I'd say there were 10-12 fishing at 3 with afew more drifting in as i was leaving, gonna be a good turn out

J


----------



## TimJC

heading out the door now. I'll be there in less than 4 hours...


----------



## JimG

Just returned from spending the morning with Shawn learning about carp. Nice turnout well over 20 people fishing that I could figure, seeing they were spread out. Saw one carp caught while I was there and they were hoping for a wind change to get better.
Not knowing much about carp and going around visiting the guys I sure found it interesting. Everyone should check out one of these events for it sure is no seat of the pants group for sure.
JimG


----------



## Lundy

I stopped by this morning for a while. Talked to Shawn for a long time asking a lot of questions and getting some great information. The way these guys carp fish is a science, very, very technical. 

Two highlights of the morning was getting to meet Bob and chat a while and finally getting to meet Scott "flatheadmaniac" . Scott was great, very nice and extremely informative with all of my questions.
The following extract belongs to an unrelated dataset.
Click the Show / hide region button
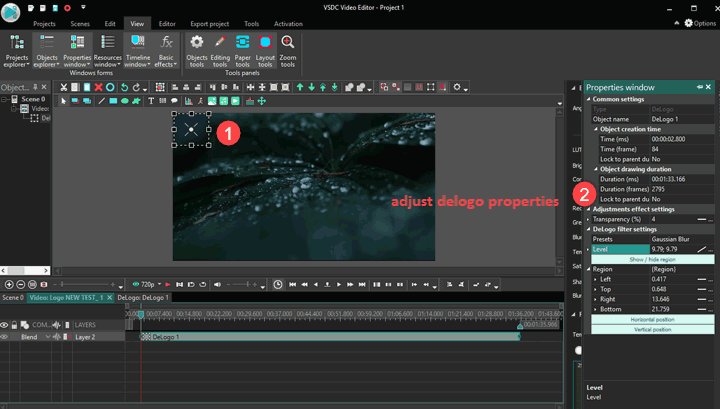 pyautogui.click(x=650, y=259)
He and I had some runs in on the boardfs in times past but I had never meet him face to face. I wouldn't mind fishing with him anytime.

I didn't see any fish caught while I was there but understand that quite a few were caught during Friday night.

One shock, that almost did me in was returning to my hotel in Pt. Clinton last night after fishing with lewis, I walked into the lobby and who is standing there.....CATKING!!!!, in my hotel, CHECKING IN!!!!!!. Good to see you again Rick.

Kim


----------



## j_blocker1

back again from the lake, seemed as if everyone had fish on or had one too the bank through the day. It was nice to see everyone again. More and more fish were showing up towards dusk with more than a few being landed.

J


----------



## catking

DA KING !!! just returned from East Harbor. A very good turnout,and just talked to cwcarper at 10:30 this evening and the carp are hitting. 20 pounder a few over 18 I believe, and some smaller ones were caught when I left   . Anyways, GREAT FOOD, GREAT TIME !!! Saw all the old guys, met ShoreBoundOne and his wife. Very nive to finally meet you Mitch  I'll add more tomorrow, tired, but I will say this. What's the chances of driving 200 miles, and having Lundy show up while I was getting a room  I swear to god, these 'eye guys just keep trackin DA KING !!! to see if they can obtain a few more hints on fishin the big lake.......JEEZE US !!!!!!!!! I'm still stuffed by all the food we had. CATKING ( I got one 5 pound carp)


----------



## flathunter

Yes Kim Scott is a very nice guy!


----------



## catking

Just talked to cwcarper again this morning. The carp were really hitting last night. I think he said somebody caught around 15 or so  We all will get a full report probably tonight or tomorrow. First carp outing of the year was a HUGE success. Thanks to ALL involved in these special outings. There were a few guys from Illinois, Michigan, Pennslyvania and of course Ohio. Tpet cooked up a cajun dish with schrimp and crayfish, Mishio did some buffalo wings,carpless had some great beans, Richie from CAG brought some sasuages ,Trevor from Michigan grilled some Jalepeno peppers wrapped with bacon and stuffed with cheese   EVERYBODYS dish was super. Thanks again guysand gals.........CATKING !!!


----------



## PAYARA

just returned from the event,great fishing,loads of
action for everybody but myself   (had 2 small
ones last night)there was lOADS of fish caught,but nothing
too big,a few even 20's were the biggest so far when i left.anyway,was great seeing everybody again,was great to BS with everybody (which i did more of than fishing  ).and meeting new people.these outing are always fun.bring on West Branch


----------



## RiverRat

undefinedGreat turn out guys...Great to meet J blocker, Lundy & JimG for the first time.
Kim...lol...i told ya i was'nt a bad guy, guess ya had to find out in person...i would love to share a bank, boat or stream wading with you anytime buddy, just name the day.

Shawn..thanks for putting together such a great time..i ended up with 16 carp & 19lbs was my biggest of the event.

Scott


----------